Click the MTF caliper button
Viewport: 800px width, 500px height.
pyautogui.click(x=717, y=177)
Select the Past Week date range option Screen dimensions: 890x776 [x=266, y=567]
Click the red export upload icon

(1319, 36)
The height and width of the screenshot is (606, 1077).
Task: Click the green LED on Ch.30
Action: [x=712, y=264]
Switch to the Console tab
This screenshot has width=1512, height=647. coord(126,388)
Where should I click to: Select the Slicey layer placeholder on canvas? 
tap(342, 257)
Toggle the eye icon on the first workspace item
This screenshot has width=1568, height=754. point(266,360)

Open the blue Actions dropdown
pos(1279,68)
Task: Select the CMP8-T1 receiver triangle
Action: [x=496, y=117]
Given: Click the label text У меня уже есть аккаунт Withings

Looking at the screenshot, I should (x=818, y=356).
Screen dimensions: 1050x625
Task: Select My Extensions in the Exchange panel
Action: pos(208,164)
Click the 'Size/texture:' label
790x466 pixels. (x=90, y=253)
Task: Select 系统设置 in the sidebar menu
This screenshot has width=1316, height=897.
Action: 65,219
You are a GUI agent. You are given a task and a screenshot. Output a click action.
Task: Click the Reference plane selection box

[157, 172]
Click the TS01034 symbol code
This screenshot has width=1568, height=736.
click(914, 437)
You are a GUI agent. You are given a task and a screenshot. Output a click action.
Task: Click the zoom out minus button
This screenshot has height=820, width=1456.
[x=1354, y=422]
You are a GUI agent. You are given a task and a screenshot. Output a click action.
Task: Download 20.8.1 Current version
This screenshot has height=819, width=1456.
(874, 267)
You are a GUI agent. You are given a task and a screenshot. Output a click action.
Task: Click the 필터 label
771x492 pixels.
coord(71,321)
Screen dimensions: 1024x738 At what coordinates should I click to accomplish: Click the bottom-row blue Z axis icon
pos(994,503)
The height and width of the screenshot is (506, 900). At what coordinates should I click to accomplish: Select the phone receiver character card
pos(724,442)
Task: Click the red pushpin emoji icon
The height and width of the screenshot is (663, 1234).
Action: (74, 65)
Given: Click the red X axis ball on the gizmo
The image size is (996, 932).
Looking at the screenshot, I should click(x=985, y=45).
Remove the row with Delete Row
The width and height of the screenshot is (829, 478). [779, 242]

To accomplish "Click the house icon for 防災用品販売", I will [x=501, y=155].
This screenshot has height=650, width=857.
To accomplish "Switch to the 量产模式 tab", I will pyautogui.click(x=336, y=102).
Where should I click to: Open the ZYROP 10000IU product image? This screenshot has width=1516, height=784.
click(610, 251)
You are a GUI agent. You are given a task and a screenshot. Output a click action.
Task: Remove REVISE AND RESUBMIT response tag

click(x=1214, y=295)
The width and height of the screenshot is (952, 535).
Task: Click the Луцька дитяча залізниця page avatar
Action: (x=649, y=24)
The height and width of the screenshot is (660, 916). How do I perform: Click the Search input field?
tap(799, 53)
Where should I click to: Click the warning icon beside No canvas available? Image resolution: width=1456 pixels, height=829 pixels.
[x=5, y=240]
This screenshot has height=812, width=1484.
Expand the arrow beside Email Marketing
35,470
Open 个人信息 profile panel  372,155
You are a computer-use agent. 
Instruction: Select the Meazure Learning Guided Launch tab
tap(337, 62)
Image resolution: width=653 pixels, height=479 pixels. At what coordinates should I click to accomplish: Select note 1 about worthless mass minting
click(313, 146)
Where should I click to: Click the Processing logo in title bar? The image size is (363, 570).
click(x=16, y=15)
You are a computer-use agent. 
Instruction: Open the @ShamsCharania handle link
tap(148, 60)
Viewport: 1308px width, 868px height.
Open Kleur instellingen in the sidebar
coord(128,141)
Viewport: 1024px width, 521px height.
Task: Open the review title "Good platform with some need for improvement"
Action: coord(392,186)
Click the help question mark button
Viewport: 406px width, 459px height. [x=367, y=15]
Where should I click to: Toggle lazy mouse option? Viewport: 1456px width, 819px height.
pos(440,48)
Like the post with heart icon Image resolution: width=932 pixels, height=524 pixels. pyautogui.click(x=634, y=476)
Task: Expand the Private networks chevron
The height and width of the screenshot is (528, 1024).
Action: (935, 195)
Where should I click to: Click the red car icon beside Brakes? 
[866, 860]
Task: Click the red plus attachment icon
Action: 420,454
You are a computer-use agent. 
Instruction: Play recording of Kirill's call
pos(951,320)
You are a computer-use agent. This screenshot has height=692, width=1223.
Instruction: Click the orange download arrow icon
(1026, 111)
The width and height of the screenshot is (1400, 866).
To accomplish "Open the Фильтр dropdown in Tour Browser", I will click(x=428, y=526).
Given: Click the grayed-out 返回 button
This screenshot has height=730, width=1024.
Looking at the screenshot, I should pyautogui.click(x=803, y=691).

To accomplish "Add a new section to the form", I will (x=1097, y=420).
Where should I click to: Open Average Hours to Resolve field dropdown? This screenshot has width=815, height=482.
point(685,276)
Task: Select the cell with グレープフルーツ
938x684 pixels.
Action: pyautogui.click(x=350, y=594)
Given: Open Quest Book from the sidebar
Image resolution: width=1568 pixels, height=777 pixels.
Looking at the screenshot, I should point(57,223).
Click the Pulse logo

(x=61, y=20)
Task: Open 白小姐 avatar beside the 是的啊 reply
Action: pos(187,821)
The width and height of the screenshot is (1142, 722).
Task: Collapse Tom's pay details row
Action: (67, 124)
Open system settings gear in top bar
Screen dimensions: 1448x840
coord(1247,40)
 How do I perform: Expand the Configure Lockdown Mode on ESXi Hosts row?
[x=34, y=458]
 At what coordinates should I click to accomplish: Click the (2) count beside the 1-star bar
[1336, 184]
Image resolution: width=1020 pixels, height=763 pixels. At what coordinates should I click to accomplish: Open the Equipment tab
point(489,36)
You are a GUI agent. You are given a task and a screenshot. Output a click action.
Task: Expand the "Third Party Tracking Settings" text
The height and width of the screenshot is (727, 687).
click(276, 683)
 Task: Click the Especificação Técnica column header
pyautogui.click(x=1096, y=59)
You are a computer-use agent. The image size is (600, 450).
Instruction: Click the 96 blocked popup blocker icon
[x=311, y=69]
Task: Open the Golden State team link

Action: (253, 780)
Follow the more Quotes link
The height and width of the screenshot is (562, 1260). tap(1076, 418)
• • •
Copy the rows above verbatim, from the line that contains "Given: Click the label" to the line that contains "Action: 65,219", including both of those lines.

* _OUTPUT BELOW_
Given: Click the label text У меня уже есть аккаунт Withings

Looking at the screenshot, I should (x=818, y=356).
Screen dimensions: 1050x625
Task: Select My Extensions in the Exchange panel
Action: pos(208,164)
Click the 'Size/texture:' label
790x466 pixels. (x=90, y=253)
Task: Select 系统设置 in the sidebar menu
This screenshot has width=1316, height=897.
Action: 65,219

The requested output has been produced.